The centrepiece of the concert will be Nicholas Ryan Kelly’s choral work “Celestial Dream,” with text from Walt Whitman’s “Proud Music of the Storm.” In the poem, the poet tells of a dreamer awakening from sleep and seeing that the world has been illuminated by music.
“Celestial Dream” was the winning entry in the inaugural Grand Philharmonic Choir’s choral composition competition last year. The piece was a unanimous choice by judges who worked independently of each other, poring over anonymous scores sent in by Canadian composers age 30 and under and hailing from across the country. The 30-year old Kelly will travel from his home in Penticton, B.C., to the Grand Philharmonic’s concert on Saturday.

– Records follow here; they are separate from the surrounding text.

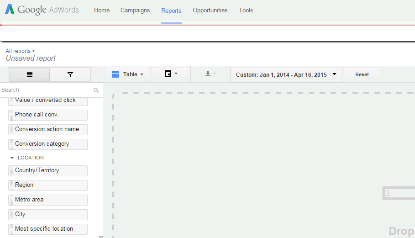Select the Conversion category field
415x238 pixels.
pyautogui.click(x=48, y=144)
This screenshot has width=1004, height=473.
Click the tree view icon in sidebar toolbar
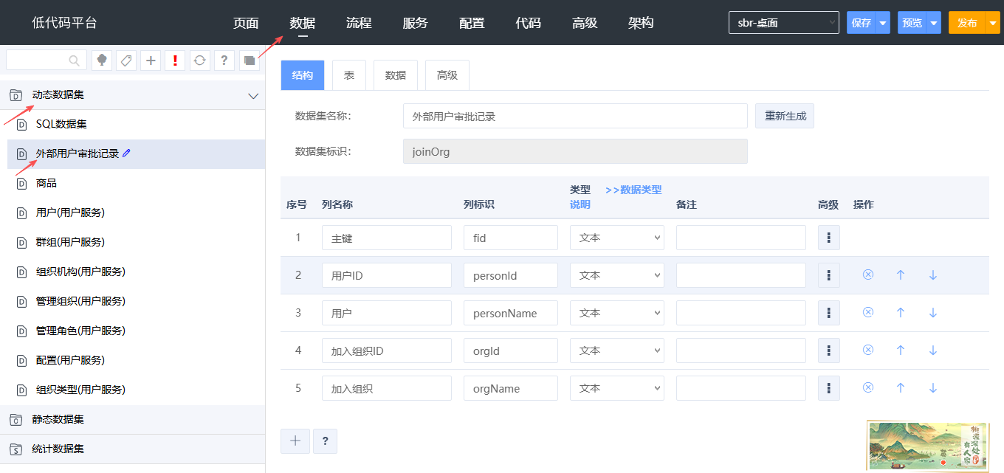pyautogui.click(x=102, y=61)
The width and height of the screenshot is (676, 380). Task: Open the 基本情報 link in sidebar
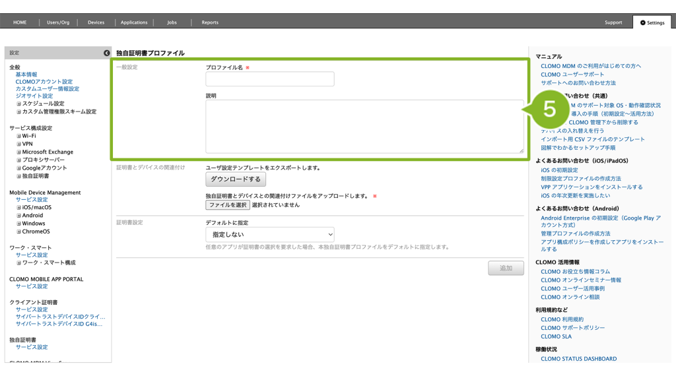pos(26,75)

On March 3 and 4, Kelly’s work “The Immortal” will be premièred in the DaCapo Chamber Choir’s concerts. Kelly won that choir’s 2017 NewWorks Competition, with this new piece.
Vuorinen said what makes Kelly’s music so powerful is his deep understanding of choral voices, how to use the various tonal qualities to enhance the music.
“He writes for the voice really well,” said Vuorinen.
Kelly is not new to winning competitions. Since 2015, both his choral and wind ensemble pieces have taken several national and international awards, including the North Dakota-based Edwin Fissinger Choral Composition Prize.
Also on the concert program will be music from Leonard Bernstein’s “Chichester Psalms” a score with recognizable tunes given the great composer used excerpts from the score he originally wrote for “West Side Story.”
“Chichester Psalms” is performed in Hebrew and uses music to explore the struggle between war and peace. According to Vuorinen, the score has one of the all-time most beautiful melodies.
“It’s very singable,” he said. “It’s musical theatre.”
Francis Poulenc’s “Gloria” is one of the French composer’s most celebrated works, premièred in Boston in 1961 by the Boston Symphony.
Vuorinen said the piece is tricky for the choir to sing, they really have to “work at it” before settling into this “powerful piece that is bold and kinda cheeky.”
He compares the score to a composer simply being saucy, “sticking his tongue out” at the conventions of musical composition.
“It’s fun to sing and fun to hear,” he said.
“Psalm 150” is by another Canadian composer, Timothy Corlis, who studied physics at the University of Waterloo with music as an elective. “Psalm 150” which also includes some Hebrew
text, was originally commissioned by Conrad Grebel University College in celebration of the school’s 50th anniversary in 2013.
The Saturday concert program will also include soloists, soprano Natasha Campbell and countertenor Daniel Cabena. The Guelph-based singer performs in this high vocal range that is equivalent to a female mezzosoprano, a style of singing that is not often heard and difficult to perform with finesse.